* **WORK TO COMPLETE**
Go through the lines below and copy any that hold the string "separator".

Stored records:
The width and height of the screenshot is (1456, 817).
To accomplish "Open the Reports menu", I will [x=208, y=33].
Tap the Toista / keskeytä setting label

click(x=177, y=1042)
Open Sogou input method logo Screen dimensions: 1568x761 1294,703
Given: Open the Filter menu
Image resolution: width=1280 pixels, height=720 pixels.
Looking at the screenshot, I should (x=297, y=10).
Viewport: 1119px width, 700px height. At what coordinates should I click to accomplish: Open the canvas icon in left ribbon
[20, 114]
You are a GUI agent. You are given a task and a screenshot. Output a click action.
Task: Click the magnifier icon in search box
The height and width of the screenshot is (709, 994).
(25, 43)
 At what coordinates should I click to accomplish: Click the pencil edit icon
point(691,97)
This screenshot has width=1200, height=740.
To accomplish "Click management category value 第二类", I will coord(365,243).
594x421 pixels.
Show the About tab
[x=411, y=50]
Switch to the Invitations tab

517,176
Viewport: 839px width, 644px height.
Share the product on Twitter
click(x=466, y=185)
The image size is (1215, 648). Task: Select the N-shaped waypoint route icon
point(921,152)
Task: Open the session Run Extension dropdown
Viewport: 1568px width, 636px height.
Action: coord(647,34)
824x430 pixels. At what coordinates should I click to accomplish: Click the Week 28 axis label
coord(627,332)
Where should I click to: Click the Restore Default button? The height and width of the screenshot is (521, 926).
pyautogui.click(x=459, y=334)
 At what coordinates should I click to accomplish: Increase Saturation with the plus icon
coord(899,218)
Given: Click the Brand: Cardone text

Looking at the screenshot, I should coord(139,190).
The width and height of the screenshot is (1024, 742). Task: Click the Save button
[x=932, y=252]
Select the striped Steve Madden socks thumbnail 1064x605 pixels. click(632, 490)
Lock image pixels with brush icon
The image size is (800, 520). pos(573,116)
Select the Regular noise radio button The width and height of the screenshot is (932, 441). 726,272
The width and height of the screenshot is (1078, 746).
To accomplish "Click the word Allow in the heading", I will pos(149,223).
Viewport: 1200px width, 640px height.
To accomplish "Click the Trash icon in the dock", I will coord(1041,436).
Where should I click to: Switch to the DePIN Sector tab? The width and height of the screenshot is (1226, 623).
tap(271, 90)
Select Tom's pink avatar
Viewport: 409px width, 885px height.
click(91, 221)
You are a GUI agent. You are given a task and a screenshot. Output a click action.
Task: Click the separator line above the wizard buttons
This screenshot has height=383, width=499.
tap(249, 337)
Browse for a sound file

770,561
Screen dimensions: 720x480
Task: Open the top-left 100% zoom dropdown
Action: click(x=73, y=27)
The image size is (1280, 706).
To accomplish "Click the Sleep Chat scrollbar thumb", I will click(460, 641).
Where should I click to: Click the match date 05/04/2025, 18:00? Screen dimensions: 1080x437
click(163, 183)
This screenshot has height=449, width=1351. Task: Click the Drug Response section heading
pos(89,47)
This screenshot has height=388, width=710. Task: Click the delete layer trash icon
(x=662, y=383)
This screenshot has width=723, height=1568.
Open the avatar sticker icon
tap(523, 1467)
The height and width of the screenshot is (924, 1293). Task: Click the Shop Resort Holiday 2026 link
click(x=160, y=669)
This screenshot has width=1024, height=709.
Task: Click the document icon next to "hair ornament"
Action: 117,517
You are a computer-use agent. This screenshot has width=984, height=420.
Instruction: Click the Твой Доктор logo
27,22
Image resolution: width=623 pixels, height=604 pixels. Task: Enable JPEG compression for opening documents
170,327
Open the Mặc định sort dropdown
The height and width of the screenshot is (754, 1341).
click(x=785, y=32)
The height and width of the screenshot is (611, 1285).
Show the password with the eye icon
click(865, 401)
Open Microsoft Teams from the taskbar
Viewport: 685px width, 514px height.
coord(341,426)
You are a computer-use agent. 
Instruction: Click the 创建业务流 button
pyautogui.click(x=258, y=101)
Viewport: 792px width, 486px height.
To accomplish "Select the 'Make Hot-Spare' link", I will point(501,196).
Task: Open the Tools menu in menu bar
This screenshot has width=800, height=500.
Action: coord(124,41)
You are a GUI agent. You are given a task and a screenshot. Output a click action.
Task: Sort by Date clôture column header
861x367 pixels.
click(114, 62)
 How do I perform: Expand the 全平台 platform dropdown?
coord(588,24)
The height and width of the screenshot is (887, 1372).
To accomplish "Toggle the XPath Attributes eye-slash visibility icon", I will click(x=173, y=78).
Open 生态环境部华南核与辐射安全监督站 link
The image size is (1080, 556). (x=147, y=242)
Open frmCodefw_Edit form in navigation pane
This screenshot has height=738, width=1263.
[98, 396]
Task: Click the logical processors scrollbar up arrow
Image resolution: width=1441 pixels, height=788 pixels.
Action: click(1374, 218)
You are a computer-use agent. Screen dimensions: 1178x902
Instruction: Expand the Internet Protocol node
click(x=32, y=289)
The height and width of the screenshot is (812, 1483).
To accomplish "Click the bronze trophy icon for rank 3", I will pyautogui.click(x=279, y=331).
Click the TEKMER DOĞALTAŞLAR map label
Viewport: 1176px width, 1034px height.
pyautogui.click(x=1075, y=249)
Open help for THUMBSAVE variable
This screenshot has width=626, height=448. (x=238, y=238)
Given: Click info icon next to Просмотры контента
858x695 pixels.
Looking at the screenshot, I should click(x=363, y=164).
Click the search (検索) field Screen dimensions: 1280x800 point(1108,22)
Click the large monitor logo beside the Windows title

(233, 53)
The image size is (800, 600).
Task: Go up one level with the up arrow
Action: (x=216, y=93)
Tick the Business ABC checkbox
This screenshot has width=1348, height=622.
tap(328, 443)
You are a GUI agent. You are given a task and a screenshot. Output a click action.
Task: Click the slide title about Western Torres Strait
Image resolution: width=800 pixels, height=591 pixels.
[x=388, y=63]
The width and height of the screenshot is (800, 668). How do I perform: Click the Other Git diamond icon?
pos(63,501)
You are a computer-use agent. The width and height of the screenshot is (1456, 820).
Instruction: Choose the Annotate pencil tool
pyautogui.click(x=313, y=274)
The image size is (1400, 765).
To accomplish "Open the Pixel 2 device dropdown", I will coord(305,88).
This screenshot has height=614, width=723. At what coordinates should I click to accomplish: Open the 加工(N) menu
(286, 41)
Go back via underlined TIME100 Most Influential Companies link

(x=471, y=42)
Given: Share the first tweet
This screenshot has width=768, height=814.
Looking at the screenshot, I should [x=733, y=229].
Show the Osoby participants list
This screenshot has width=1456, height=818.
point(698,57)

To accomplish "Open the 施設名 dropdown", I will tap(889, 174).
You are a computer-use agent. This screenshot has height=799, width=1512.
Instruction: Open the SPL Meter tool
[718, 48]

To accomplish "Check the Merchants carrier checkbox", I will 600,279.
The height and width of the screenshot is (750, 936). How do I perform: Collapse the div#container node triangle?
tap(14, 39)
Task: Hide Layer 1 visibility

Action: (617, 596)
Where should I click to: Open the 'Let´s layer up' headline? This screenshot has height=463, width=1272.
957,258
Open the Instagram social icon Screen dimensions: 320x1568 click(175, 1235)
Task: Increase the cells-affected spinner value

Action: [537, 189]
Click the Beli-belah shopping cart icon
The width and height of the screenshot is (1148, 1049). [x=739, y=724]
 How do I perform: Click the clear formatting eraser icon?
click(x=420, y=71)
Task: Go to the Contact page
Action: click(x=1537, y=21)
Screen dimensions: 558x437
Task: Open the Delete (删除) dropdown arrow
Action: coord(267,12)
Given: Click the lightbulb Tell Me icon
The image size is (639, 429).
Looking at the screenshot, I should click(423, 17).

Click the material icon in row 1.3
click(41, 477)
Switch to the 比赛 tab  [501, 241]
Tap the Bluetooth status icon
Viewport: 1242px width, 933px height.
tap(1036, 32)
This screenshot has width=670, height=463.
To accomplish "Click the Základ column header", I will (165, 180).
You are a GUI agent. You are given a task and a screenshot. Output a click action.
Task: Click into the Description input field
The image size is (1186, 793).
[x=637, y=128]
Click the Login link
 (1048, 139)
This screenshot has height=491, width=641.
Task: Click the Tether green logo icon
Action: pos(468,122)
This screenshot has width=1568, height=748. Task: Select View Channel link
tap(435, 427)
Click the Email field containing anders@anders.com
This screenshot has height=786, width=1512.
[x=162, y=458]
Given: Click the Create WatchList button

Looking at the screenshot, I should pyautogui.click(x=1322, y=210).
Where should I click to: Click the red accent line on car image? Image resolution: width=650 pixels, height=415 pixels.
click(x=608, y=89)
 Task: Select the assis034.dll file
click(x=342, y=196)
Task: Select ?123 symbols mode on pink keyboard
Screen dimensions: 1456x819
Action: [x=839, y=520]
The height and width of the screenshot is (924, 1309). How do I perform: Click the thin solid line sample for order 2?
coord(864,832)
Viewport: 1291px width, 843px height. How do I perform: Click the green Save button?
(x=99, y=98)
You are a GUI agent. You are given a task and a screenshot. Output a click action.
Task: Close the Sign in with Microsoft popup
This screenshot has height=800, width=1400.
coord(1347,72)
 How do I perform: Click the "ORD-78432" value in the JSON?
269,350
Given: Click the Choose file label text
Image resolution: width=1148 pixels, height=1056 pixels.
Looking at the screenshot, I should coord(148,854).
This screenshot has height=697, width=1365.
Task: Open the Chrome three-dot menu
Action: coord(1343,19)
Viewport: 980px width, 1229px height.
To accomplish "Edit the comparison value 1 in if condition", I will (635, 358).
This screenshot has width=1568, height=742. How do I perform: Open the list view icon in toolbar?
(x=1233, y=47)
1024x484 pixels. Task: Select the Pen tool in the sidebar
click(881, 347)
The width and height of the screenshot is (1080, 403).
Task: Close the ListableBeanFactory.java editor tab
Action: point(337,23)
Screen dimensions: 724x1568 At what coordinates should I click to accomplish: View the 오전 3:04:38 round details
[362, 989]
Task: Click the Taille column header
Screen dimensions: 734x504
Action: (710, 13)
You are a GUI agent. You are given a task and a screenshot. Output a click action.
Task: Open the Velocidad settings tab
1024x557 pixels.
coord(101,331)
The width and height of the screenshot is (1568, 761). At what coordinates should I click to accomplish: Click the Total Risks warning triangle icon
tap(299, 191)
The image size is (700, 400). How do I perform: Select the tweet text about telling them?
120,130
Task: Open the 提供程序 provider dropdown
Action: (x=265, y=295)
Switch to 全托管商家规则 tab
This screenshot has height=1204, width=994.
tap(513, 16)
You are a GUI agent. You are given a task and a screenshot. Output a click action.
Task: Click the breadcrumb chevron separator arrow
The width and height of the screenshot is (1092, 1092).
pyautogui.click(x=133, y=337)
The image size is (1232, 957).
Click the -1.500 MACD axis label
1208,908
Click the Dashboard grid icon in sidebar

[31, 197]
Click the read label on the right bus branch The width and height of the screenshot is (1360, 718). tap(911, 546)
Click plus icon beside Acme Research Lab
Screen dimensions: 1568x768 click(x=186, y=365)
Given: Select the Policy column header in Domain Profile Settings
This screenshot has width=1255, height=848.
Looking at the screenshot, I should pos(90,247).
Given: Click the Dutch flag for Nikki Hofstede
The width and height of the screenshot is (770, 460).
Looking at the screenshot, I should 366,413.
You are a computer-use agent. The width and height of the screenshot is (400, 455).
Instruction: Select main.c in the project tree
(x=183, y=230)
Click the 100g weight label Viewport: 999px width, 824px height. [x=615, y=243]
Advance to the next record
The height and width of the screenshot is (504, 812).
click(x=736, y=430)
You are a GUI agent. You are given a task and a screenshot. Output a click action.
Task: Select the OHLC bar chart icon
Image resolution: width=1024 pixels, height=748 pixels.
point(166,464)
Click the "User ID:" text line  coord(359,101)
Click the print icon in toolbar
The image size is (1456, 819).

* **WRITTEN RESPONSE**
Task: Click the separator line above the wizard buttons
Task: Click the breadcrumb chevron separator arrow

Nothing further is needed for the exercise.